C++ Stack vs Heap

Stack and Heap are 2 areas we have in our RAM.

• Stack Allocation (a.k.a. Temporary Memory Allocation) — stores local variables, pointers to the local variables
• Heap Allocation — stores global variables

1 min take away

Stack

Stack is called stack because it's like a “stack of papers”, you can put or get something on top, but you can’t put anything in the middle or bottom.

However, it is possible to assess or modify the value of every paper.

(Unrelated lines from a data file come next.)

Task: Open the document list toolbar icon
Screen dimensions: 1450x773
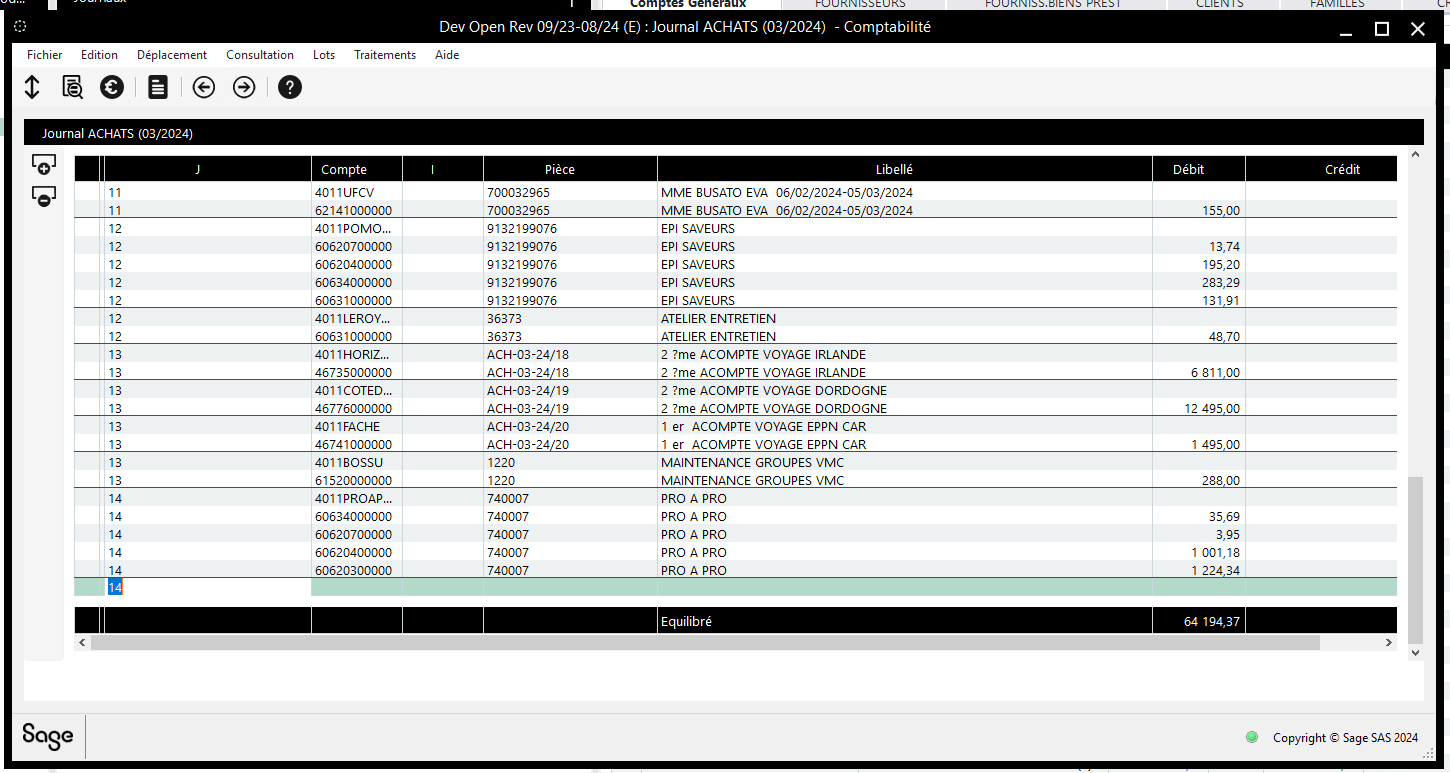Action: pos(158,87)
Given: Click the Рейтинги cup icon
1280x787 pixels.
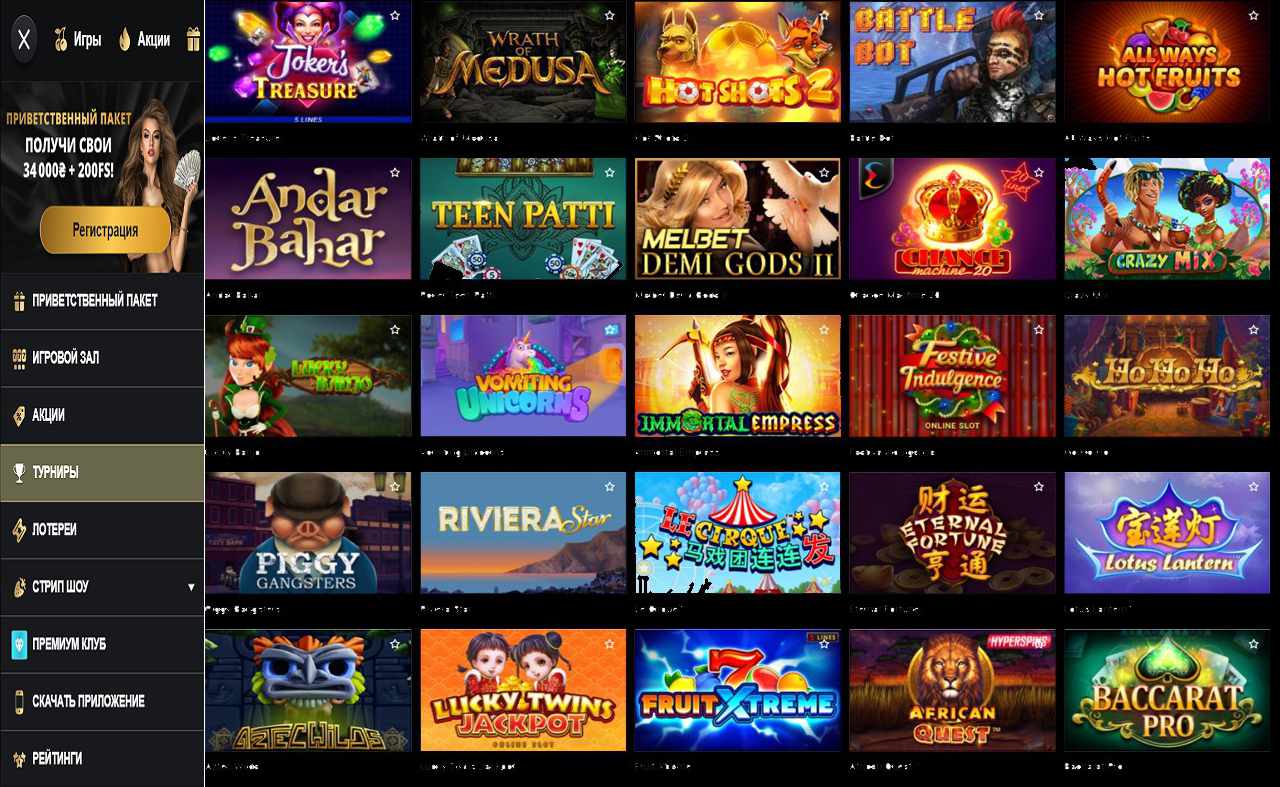Looking at the screenshot, I should point(19,758).
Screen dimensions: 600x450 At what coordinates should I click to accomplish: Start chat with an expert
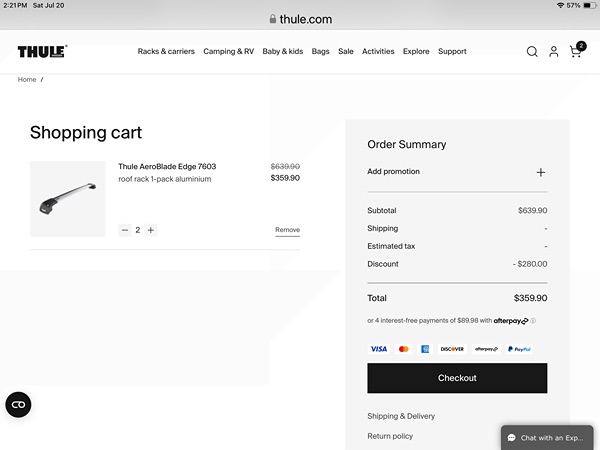click(x=549, y=438)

• the memory for the variable is allocated when its function is called
• the memory for the variable is deallocated automatically whenever the function call is over
• the data is ONLY accessible to the current thread
• faster than Heap
• safer than Heap (due to the accessibility)
• less storage compare to Heap
• contiguous storage in memory

int value = 5;
int array[5];
array[0] = 1;
array[1] = 2;
array[2] = 3;
array[3] = 4;
array[4] = 5;
struct Vector3 {
    float x,y,z;
    Vector3(): x(20), y(21), z(23) {}   // default value
};
Vector3 vector;

Memory view of &value

Memory view of &array

Memory view of &vector

Address of &value: 0x00007ffee46c48a0
Address of &array: 0x00007ffee46c48b0
Address of &vector: 0x00007ffee46c48980

Heap

The memory is allocated during the execution of instructions written by programmers.

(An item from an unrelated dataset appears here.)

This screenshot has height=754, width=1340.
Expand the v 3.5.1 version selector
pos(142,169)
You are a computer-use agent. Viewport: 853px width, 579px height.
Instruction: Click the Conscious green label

• No automatic deallocation, need to be done manually
• Heap exists as long as the whole application runs
• objects are created in Heap
• the data is accessible to all threads
• slower than Stack
• larger storage than Stack
• random-fragmented storage in memory (distributed, not continuous)

Allocates memory

Heap uses the keyword “new” to declare variable, in other words, it declares a pointer to allocates memory.

The “new” calls function “malloc()” which calls the operation-system-specific function, which will allocate memory for you on the Heap.

Roles of malloc():

• Tracks and bookkeeps block status in the Heap
• Allocates data on a free block that has enough space
• Returns a pointer to the beginning of the block.

1) integer on Heap:

int* hvalue = new int;
*hvalue = 5;
// or in oneline:
int* hvalue = new int(5);

Memory view of hvalue

2) array on Heap:

int *harray = new int[5];
harray[0] = 1;
harray[1] = 2;
harray[2] = 3;
harray[3] = 4;
harray[4] = 5;

Memory view of harray

3) vector on Heap:

struct Vector3 {
    float x,y,z;
    Vector(): x(20), y(21), z(23) {}   // default value
};
Vector3* hvector = new Vector3();

Memory view of hvector

Address of hvalue: 0x00007fa9b6e04080
Address of harray: 0x00007fa9b6f04080
Address of hvector: 0x00007fa9b6f040a0

Deallocates memory

If the memory remains allocated after use, it will cause a memory leak. To avoid that, we need to free the memory(a.k.a. delete the pointer) using “delete”.

delete hvalue;
delete harray;
delete hvector;

⚠️ Using freed pointer
As soon as the memory is freed, this pointer could not be used anymore, otherwise, it leads to ERROR. To avoid this, we can assign 0 or std::nullptr to the freed pointer.

delete hvalue;
hvalue = 0;
// later use
if(hvalue != 0) {
  std::cout << *hvalue << std::endl;
}

⚠️ Freeing the same pointer multiple time
This can create hard-to-find bugs, try to avoid them!